Em alguns casos, pode haver a necessidade de tomar medicamentos, mas sua administração vai depender da recomendação médica e da idade da criança. “Antes de medicar, o ideal é que os pais procurem fazer com que a criança descanse, durma um pouco em um ambiente fresco e silencioso. O sono é um grande remédio para enxaqueca. Se não melhorar, pode haver a necessidade de administrar um analgésico comum”, recomenda Gherpelli. Nem sempre uma criança com enxaqueca será um adulto com o problema.
Enxaqueca na escola
A dor intensa também pode se refletir no boletim. Estudo da Sociedade Americana de Dores de Cabeça concluiu que de 65% a 80% das crianças com enxaqueca em idade escolar perdem 13 dias na escola por ano. A falta de participação pode levar ao desinteresse, à tristeza e até ansiedade, além de comprometer a vida escolar futura. Professores devem ficar atentos e não encarar a dor de cabeça com desconfiança.

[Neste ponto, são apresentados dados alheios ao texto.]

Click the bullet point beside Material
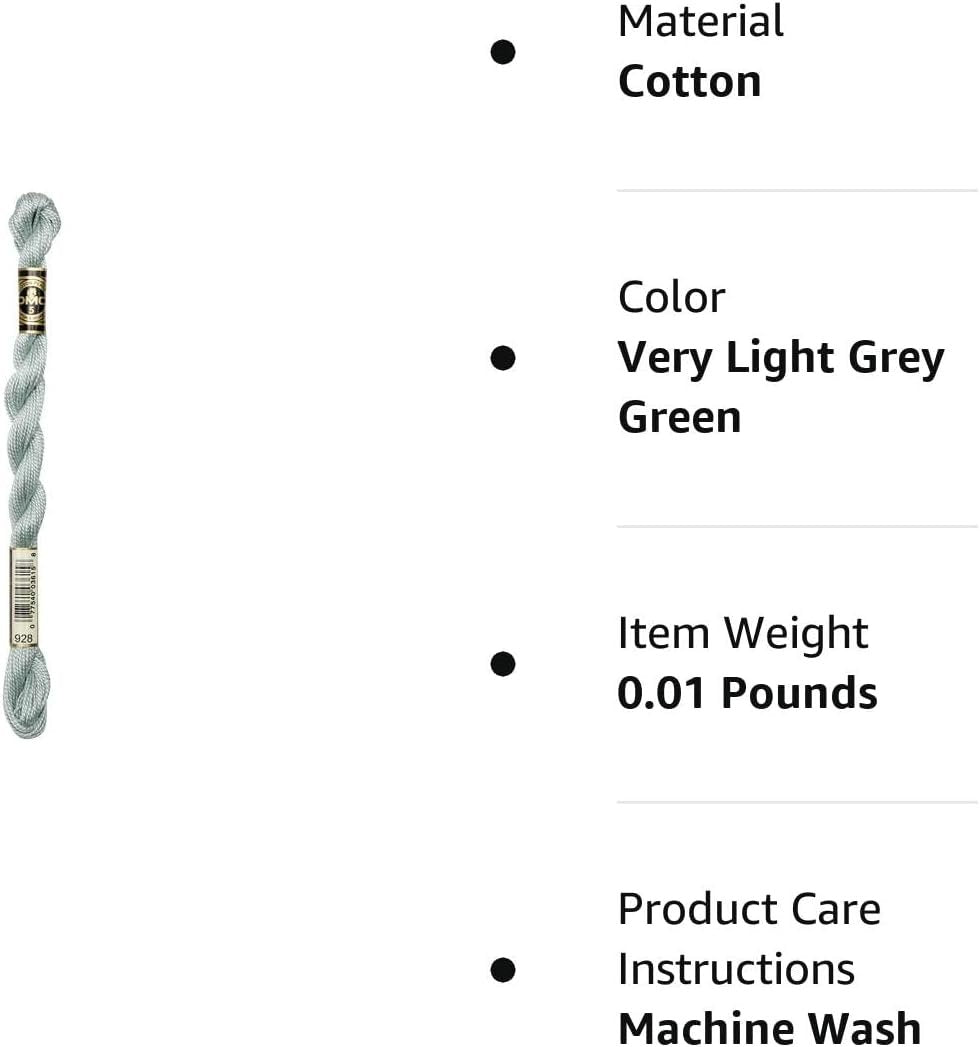(503, 51)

“Há muita suspeita por parte das escolas de que a dor seja verdade. É preciso ficar claro que a enxaqueca é uma doença”, avalia Alexandre Feldman. Os pais também devem levar seus filhos a sério e acreditar naquilo que eles dizem estar sentindo. “A criança, quando está fazendo manha, logo se esquece da dor. Quando ela tem enxaqueca, não”, explica o médico.